Of course, virtual garments aren’t the only use-case for fashion NFTs. The blockchain also enables producers, buyers, and sellers to authenticate physical items, track the ownership of goods, and even ensure that original sellers get a cut of proceeds down the line (NFT marketplaces like Zora and Foundation have already experimented with the StockX-style trading of streetwear). The latter is particularly appealing for small producers and luxury retailers who feel as if they are missing out on the blossoming resale market. You may not care whether Louis Vuitton gets a cut of someone’s sale of an old Carryall on the Real Real, but imagine if Telfar got a portion of the proceeds hypebeasts make after buying up Bushwick Birkins on drop days?
Also promising are the ways in which the blockchain enables us to document and archive digital works like online editorials, virtual fashion shows, and even fashion journalism. NFT marketplaces like Mirror already enable writers to crowdfund cryptocurrency to pay for their projects (consultant and writer Emily Segal recently sold a novel-in-progress as a cooperatively-owned NFT on the app), and could easily be translated into financial support systems for independent publications. One can imagine Mirror-style fundraising replacing the need for advertisers, effectively eliminating censorship and industry bias imposed by luxury brands, as well as ensuring the longevity of digital work (decentralized servers like IPFS, used for the Internet Archive, ensure that NFTs don’t disappear over time).
Of course, all of this is hypothetical, and critics like to point to the fact that so far, most NFTs are hosted by startups who are more interested in generating revenue than they are in ensuring the maintenance of the links they host, or whether or not their artists receive proceeds from the subsequent sales of their work. What’s more, blockchain technology is notoriously resource-intensive, and although there are new, energy-saving solutions on the horizon, it’s unclear whether NFTs will ever be accepted environmentally sound. Still, virtual garments have the potential to offset some of the fashion industry’s emissions by providing an alternative to the constant consumerism inspired by Instagram’s sped-up fashion loop. In a world with NFTs, disposable outfits snapped up for social media shoots could be replaced by virtual garments, effectively bypassing the issue of tangible waste.

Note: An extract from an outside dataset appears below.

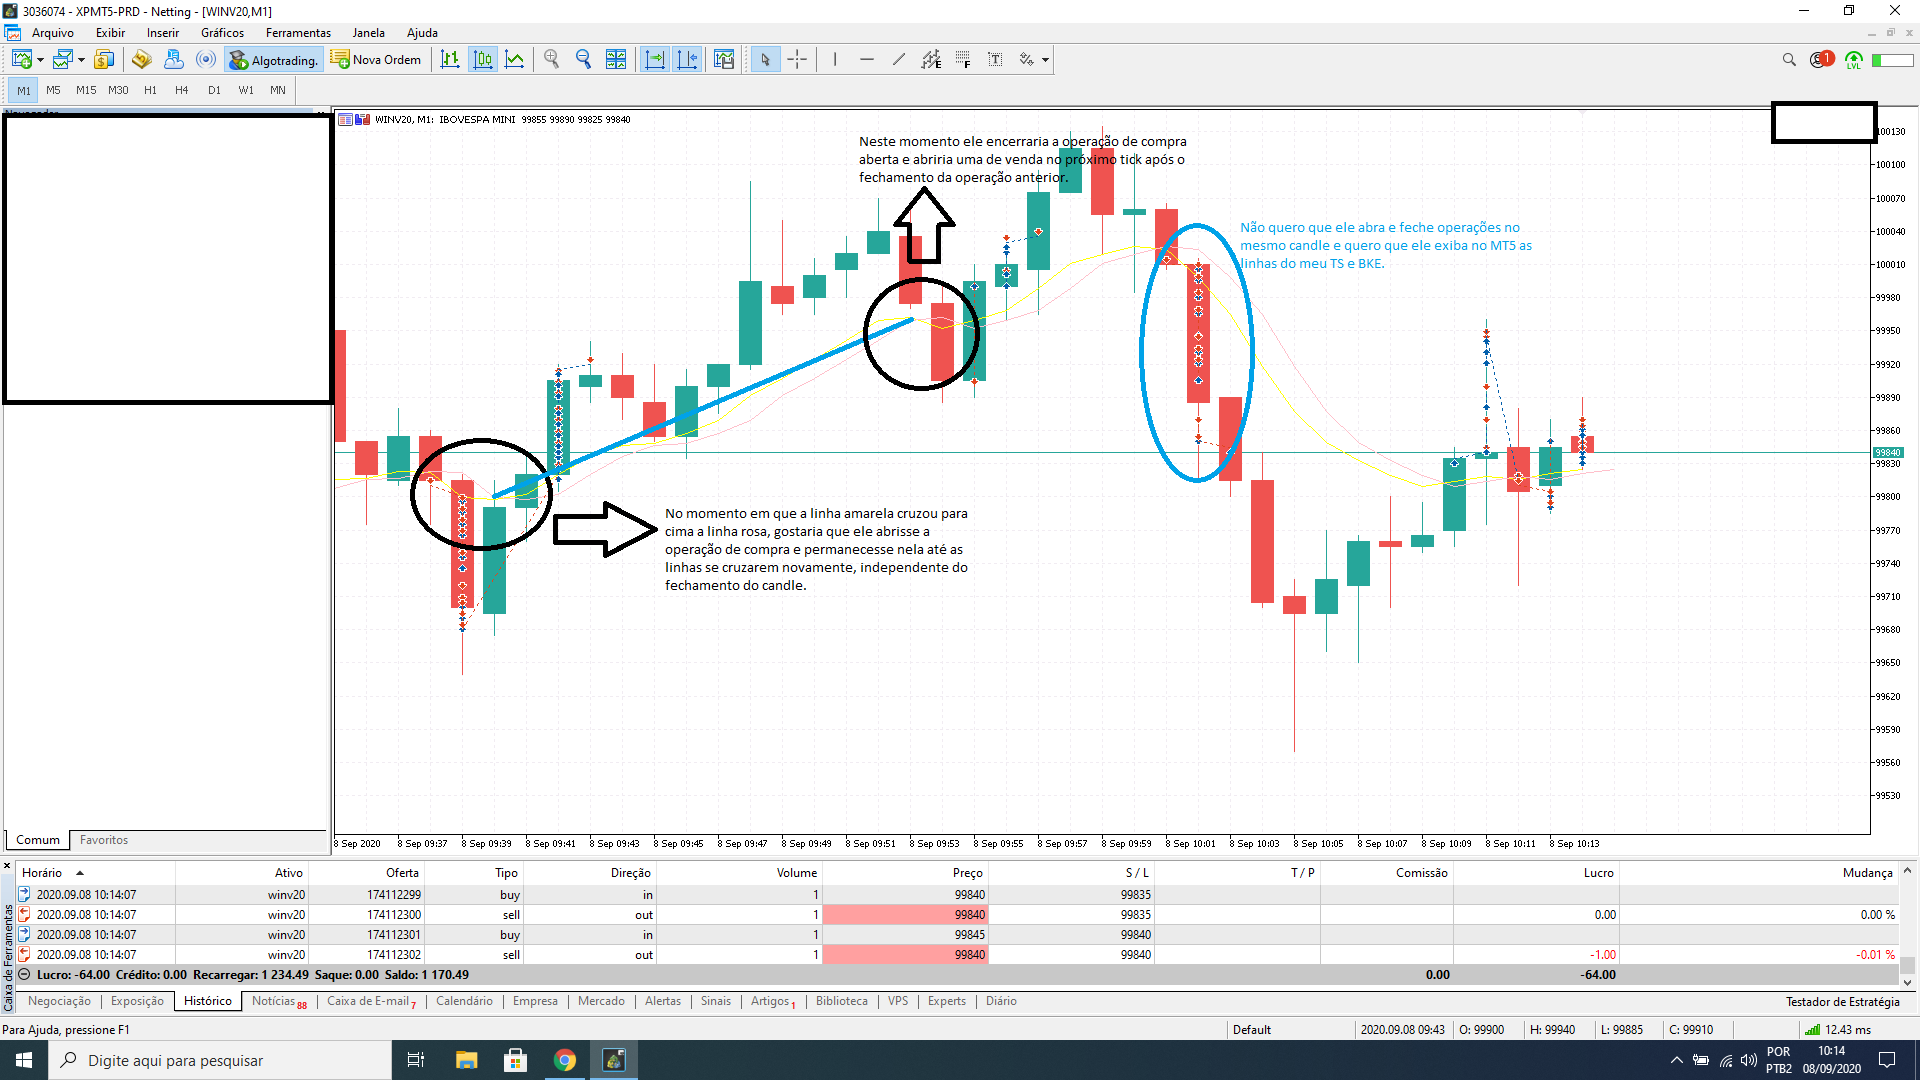Screen dimensions: 1920x1080
Task: Switch to the Negociação tab
Action: [59, 1001]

But there’s also an issue of value. For many, the promise of NFTs is the democratization of markets, giving underdogs in art, music, and fashion the ability to monetize their work without having to prove themselves to gate-kept and often exploitative institutions. But in a world dominated by commerce and social media trends, it’s often the most popular who end up getting paid, regardless of whether their work is being sold on apps or in galleries. As a result, it’s unclear whether or not the NFT space will become something truly innovative — for now, we’ll just watch the bubble grow.